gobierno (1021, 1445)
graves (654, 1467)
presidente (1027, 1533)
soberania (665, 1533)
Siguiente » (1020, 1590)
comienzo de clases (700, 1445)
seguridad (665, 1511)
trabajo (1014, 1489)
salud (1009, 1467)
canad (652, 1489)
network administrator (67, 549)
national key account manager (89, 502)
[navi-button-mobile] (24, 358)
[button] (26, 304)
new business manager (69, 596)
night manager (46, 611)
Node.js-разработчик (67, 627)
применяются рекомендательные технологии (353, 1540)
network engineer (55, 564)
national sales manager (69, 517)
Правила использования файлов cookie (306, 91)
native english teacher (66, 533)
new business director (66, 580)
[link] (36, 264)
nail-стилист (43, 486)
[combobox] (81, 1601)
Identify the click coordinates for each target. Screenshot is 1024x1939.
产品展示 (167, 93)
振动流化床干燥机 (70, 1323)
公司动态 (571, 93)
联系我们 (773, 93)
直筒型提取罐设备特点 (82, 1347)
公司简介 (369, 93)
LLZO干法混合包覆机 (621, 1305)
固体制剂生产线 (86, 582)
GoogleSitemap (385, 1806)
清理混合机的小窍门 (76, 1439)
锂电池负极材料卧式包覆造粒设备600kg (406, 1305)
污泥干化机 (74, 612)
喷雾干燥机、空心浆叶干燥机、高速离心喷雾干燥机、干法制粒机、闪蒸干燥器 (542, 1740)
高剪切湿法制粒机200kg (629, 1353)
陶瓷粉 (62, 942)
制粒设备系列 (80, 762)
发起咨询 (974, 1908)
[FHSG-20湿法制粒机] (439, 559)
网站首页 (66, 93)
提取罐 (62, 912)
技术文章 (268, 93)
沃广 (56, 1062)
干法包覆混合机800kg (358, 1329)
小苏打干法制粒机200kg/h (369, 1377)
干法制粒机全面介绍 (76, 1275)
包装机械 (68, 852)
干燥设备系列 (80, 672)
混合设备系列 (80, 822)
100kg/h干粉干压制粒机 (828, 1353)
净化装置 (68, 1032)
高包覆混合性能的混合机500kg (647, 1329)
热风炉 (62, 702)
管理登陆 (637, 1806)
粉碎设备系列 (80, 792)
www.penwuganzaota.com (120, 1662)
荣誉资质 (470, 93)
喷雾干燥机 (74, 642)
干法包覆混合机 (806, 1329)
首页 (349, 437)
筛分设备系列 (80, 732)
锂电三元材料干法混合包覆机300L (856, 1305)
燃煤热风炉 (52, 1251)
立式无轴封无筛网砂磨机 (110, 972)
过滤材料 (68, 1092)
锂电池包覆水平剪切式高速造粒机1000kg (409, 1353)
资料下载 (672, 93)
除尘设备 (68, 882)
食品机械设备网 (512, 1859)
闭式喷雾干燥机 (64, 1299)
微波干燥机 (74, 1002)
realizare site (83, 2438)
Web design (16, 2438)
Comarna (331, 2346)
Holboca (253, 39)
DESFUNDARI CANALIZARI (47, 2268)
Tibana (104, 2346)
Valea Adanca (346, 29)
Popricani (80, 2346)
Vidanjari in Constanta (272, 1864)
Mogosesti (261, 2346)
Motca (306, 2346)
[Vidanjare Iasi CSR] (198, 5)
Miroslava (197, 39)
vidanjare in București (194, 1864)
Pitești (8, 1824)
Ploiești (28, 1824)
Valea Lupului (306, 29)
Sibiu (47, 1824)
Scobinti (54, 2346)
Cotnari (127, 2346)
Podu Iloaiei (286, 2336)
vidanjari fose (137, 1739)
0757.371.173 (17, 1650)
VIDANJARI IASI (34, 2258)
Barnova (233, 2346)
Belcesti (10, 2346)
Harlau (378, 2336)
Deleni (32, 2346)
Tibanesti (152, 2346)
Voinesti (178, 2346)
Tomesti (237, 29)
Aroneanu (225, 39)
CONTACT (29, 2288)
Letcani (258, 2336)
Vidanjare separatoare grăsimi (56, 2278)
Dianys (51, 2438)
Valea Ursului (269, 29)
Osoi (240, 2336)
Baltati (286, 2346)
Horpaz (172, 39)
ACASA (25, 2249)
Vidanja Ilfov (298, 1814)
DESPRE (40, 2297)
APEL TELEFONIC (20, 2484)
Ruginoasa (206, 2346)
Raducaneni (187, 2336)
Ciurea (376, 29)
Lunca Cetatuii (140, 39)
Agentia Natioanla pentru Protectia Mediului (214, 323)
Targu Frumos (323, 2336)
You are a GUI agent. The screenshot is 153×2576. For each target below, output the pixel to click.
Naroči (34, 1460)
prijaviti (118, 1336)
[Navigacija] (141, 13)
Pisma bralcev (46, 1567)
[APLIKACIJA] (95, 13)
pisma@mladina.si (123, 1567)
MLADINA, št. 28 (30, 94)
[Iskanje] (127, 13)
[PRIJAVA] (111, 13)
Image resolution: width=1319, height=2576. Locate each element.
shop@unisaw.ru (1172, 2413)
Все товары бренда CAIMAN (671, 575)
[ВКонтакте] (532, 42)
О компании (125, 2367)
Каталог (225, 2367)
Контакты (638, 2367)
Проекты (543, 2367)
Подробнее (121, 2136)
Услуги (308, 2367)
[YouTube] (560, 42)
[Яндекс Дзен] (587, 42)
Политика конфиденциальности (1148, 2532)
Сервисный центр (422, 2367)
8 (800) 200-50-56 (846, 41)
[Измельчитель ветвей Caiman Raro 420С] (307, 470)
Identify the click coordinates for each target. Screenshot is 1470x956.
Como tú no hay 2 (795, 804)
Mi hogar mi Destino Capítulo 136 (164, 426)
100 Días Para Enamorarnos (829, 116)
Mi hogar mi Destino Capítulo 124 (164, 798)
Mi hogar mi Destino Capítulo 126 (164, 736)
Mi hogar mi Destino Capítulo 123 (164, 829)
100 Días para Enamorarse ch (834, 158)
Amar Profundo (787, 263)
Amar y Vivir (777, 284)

#####

[WHAT YOU ARE ASKED TO DO]:
All lines above from the one containing "闭式喷雾干燥机 (64, 1299)" to the one containing "Letcani (258, 2336)" must be repeated exactly, both lines included, and no others.

[OUTPUT FOR THIS EXERCISE]:
闭式喷雾干燥机 (64, 1299)
微波干燥机 (74, 1002)
realizare site (83, 2438)
Web design (16, 2438)
Comarna (331, 2346)
Holboca (253, 39)
DESFUNDARI CANALIZARI (47, 2268)
Tibana (104, 2346)
Valea Adanca (346, 29)
Popricani (80, 2346)
Vidanjari in Constanta (272, 1864)
Mogosesti (261, 2346)
Motca (306, 2346)
[Vidanjare Iasi CSR] (198, 5)
Miroslava (197, 39)
vidanjare in București (194, 1864)
Pitești (8, 1824)
Ploiești (28, 1824)
Valea Lupului (306, 29)
Sibiu (47, 1824)
Scobinti (54, 2346)
Cotnari (127, 2346)
Podu Iloaiei (286, 2336)
vidanjari fose (137, 1739)
0757.371.173 (17, 1650)
VIDANJARI IASI (34, 2258)
Barnova (233, 2346)
Belcesti (10, 2346)
Harlau (378, 2336)
Deleni (32, 2346)
Tibanesti (152, 2346)
Voinesti (178, 2346)
Tomesti (237, 29)
Aroneanu (225, 39)
CONTACT (29, 2288)
Letcani (258, 2336)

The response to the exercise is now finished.